The MP Andrew Bridgen has waded into an online row between his wife and the health minister Nadine Dorries over how the latter dealt with her coronavirus diagnosis.
Bridge has a cold and a cough and claims he sat next to Dorries, who has been diagnosed with the illness, in a tearoom in Westminster.
Nevena Bridgen, an opera singer, claimed online on Friday morning that Dorries had jeopardised her family’s health by not mentioning him to Public Health England (PHE) staff who were tracing people with whom she had had contact before her diagnosis.
In response, Dorries said she had not been sitting anywhere near Bridgen but had advised him that if he was worried he should call 111.
Brigden told the Guardian: “I can assure you that Nadine Dorries came and sat next to me at the end of my table. I wonder why she would now deny this?
“My wife is an opera singer; she really is a prima donna whereas Nadine only acts like a prima donna.”
Regarding his symptoms, the Tory backbencher said: “I don’t feel right. I am still waiting for a test. My 76-year-old mother-in-law [who lives with the family] is feeling all right at the moment.
“I am locking myself away at one end of the house, which is particularly upsetting when your 18-month-old son is crying for you. He is toddling and knows how to open doors. But I have to keep him locked out.”
After Dorries tweeted praise for the PHE contact tracers, Nevena Bridgen wrote: “Why did you not tell them that you sat next to my husband Andrew Bridgen on Thursday in a tearoom and that he can’t get the test now!
“I have the baby and a 75-year-old mother jeopardised. You were treated but no one is coming to help us!”
Dorries replied on Twitter: “Because I did not sit next to your husband. He was in the tearoom when I walked in, on another table not close to me.
“He texted me and told me he had sat next to me, I was too ill to discuss but not sick enough not to know, that wasn’t true. I told him if he was worried to call 111.”
The government advice for those showing mild symptoms changed on Thursday; people will no longer be tested and it is recommended they stay isolated at home.
Bridgen said after talking to 111 he was under the impression that he, his son and mother-in-law would be tested.
His wife had been in Belgrade, Serbia, having travelled there for a performance that was cancelled because of the coronavirus, and returned to the UK on Thursday. She charts her life on her Wives of Westminster blog, covering fashion, parenting and being a parliamentary “plus one”.
In response to someone who contacted her on Twitter, Nevena Bridgen said: “I guess if you are not a minister you do not get test nor help.”
Twitter users expressed dismay that the pair had argued on social media, with one writing: “We need to pull together in a global crisis.”

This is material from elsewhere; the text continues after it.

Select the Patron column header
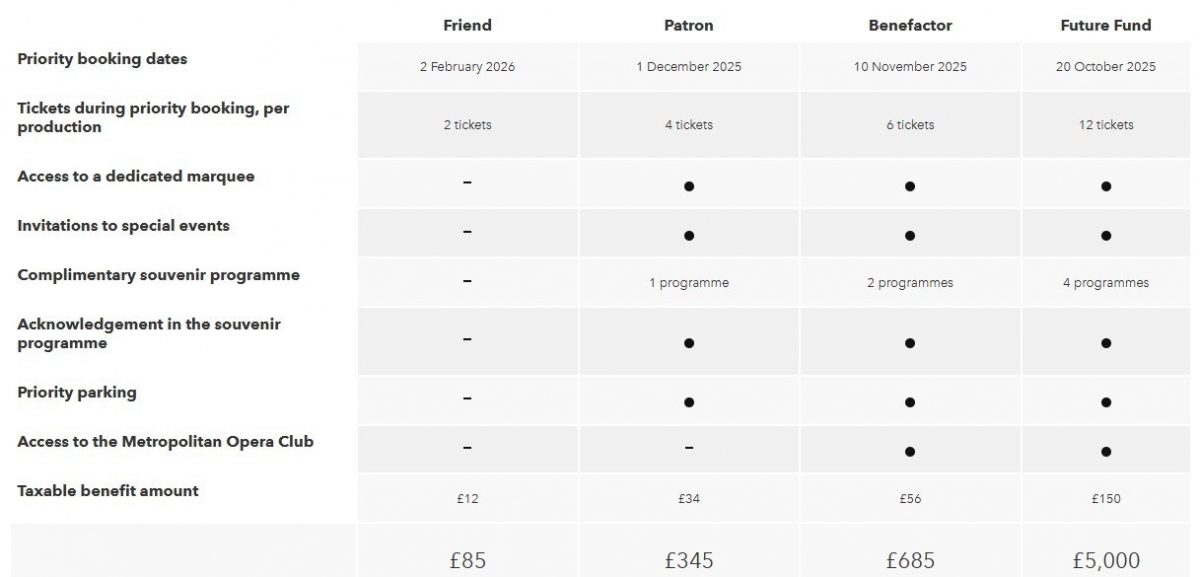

Bridgen told the Guardian on Thursday he believed parliament had been too slow to react to the virus, given that visitors entered the building from all over the world.
The international development secretary, Anne-Marie Trevelyan, has received a negative test result for coronavirus but is isolating at home, bringing the total number of MPs believed to be self-isolating to 11. Charles Walker, Edward Argar and Rachael Maskell are among those to have stopped face-to-face meetings, doing surgery work by phone.